On audit, any adjustment to the tax items of a partnership, including any penalties and interest, "shall be assessed and collected . . . at the partnership level."2 The partnership must pay any "imputed underpayment," which is generally determined by multiplying the net increase in income or gain (or decrease in loss or deduction) by the highest tax rate in section 1 or 113. This "imputed" amount serves as a proxy for the amount of additional tax that would be paid by all of the partners of the partnership. However, because this imputed amount would not take into account the differing tax positions of the partners, the U.S. Department of the Treasury (Treasury) is instructed to enact regulations to reduce the imputed amount if the partners file amended returns paying some of the additional tax, are exempt from federal income tax or are subject to a lower rate of tax on such income.4

The imputed underpayment, penalties and interest must be paid in the year the audit or any judicial review is completed.5 Thus, the adjustment year partners will bear the economic burden of the adjustment, even if they were not partners in the reviewed year.

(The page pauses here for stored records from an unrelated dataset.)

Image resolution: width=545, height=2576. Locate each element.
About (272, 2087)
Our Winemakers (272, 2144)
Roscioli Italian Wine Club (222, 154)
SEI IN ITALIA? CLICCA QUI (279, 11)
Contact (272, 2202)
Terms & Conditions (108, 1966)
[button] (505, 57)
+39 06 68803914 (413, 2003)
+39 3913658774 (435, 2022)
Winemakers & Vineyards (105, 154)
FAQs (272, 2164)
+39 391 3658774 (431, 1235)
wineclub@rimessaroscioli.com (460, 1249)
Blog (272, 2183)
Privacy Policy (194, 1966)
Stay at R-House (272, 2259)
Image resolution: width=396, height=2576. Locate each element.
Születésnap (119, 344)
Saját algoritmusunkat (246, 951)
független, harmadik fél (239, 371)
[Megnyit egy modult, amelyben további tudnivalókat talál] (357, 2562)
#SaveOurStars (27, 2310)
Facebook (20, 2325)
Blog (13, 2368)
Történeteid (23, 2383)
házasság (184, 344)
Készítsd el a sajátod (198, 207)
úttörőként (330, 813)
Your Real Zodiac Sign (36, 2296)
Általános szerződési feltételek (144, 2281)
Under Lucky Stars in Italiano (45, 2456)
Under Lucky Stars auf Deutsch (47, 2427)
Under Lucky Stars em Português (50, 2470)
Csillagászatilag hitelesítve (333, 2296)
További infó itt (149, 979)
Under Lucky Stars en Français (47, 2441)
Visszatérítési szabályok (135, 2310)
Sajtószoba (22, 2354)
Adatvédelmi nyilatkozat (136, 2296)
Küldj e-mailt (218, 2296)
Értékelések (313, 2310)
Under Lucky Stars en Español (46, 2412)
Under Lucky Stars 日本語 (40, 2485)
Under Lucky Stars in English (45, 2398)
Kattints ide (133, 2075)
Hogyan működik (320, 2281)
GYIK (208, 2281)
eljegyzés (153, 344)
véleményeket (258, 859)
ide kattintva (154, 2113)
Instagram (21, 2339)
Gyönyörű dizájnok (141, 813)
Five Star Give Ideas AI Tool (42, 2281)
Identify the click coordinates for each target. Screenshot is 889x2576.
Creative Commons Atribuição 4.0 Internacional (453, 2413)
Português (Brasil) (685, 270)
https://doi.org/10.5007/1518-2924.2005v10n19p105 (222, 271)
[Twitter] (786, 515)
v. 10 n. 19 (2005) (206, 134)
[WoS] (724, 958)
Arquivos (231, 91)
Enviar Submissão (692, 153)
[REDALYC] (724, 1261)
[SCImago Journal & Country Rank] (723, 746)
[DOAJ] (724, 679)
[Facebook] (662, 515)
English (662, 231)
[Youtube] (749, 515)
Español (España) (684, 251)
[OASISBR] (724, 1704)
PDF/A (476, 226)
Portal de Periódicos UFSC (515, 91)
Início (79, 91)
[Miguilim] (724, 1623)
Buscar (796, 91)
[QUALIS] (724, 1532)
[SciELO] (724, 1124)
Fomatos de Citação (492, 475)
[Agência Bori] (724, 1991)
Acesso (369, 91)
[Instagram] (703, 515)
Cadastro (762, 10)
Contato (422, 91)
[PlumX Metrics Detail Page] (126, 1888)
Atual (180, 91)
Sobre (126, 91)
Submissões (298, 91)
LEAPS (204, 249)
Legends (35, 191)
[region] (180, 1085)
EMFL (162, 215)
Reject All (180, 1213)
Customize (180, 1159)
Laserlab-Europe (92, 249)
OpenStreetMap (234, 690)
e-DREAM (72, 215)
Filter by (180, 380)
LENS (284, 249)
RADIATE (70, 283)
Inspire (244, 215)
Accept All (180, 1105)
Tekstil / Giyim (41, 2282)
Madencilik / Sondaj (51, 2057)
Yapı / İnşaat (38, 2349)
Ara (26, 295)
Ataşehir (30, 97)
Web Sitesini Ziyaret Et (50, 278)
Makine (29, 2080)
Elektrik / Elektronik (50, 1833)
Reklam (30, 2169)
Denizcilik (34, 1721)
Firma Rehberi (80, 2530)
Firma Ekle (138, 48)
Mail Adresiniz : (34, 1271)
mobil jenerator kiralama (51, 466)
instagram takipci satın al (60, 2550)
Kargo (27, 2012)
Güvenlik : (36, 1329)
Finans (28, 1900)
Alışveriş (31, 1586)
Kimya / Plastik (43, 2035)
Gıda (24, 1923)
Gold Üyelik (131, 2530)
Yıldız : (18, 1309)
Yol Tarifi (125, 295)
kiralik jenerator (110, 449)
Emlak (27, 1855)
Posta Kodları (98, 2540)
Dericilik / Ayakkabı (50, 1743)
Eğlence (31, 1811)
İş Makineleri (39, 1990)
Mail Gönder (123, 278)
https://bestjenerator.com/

Each partnership is required to designate a "Partner Representative," which is any partner or other person with a substantial U.S. presence to act on behalf of the partnership on audit and with respect to any elections.6 No longer will a partnership have a "Tax Matters Partner," although the new Partner Representative will serve essentially the same function. In addition, each partner must treat all partnership items consistently with the partnership (unless the partner files a notice of inconsistent treatment), and generally will be bound by actions taken by the Partnership Representative on behalf of the partnership.7

Elections for Certain "Small" Partnerships

A partnership with no more than 100 partners may elect out of the new rules and have partnership items audited at the partner level only if each of its partners is an individual, an S corporation, a C corporation (or the foreign equivalent thereof) or the estate of a deceased partner.8 The opt-out election is made annually on the partnership's timely filed Form 1065.9

Election to Avoid Partnership Level Tax and Shift Tax Burden to the Audit Year Partners

A partnership subject to the general rule may elect, within 45 days of a notice of final partnership adjustment, to have its reviewed year partners pay their distributive share of the adjustment, plus interest.10 The tax impact in the adjustment year is then increased, but not decreased, by any adjustments attributable to years between the reviewed year and the adjustment year.11 In addition, interest on the underpayment is accrued at a rate 200 basis points above the normal rate.12 This is apparently the "toll charge" for electing out of the entity level tax regime.

Key Issues

  1. Existing partnership agreements must be reviewed and new partnership agreements must be drafted to address aspects of the new rules, including to: (a) designate a partnership representative, if necessary; (b) specify any elections with respect to partnership audits that the partnership representative will make; (c) provide for the potential payment of entity-level tax and (possibly) (d) limit the types and numbers of partners.
  2. Those who plan to acquire a partnership interest will need to consider their potential share of the partnership's liability with respect to any of the partnership's previously filed tax returns if the partnership is not able to elect out of the new regime.
  3. The statute provides only an outline of the new rules, with significant open questions and a vast grant of regulatory authority to the IRS to make the new regime work. This occurs at a time when IRS resources are severely limited. Treasury and the IRS are already seeking input.
  4. Payments made by the partnership under these provisions, including any interest owed on the imputed underpayment amount, are explicitly non-deductible.13 While as a general rule individuals are unable to deduct interest on federal income tax deficiencies, corporations generally can. Thus, this rule will affect corporate partners from deducting their distributive share of interest on the underpayment amount.14

This new legislation imposes an entity level tax on partnerships -- an entity which itself is not subject to tax. The legislation was passed without hearings and the collateral consequences of subjecting partnerships to tax are still being considered.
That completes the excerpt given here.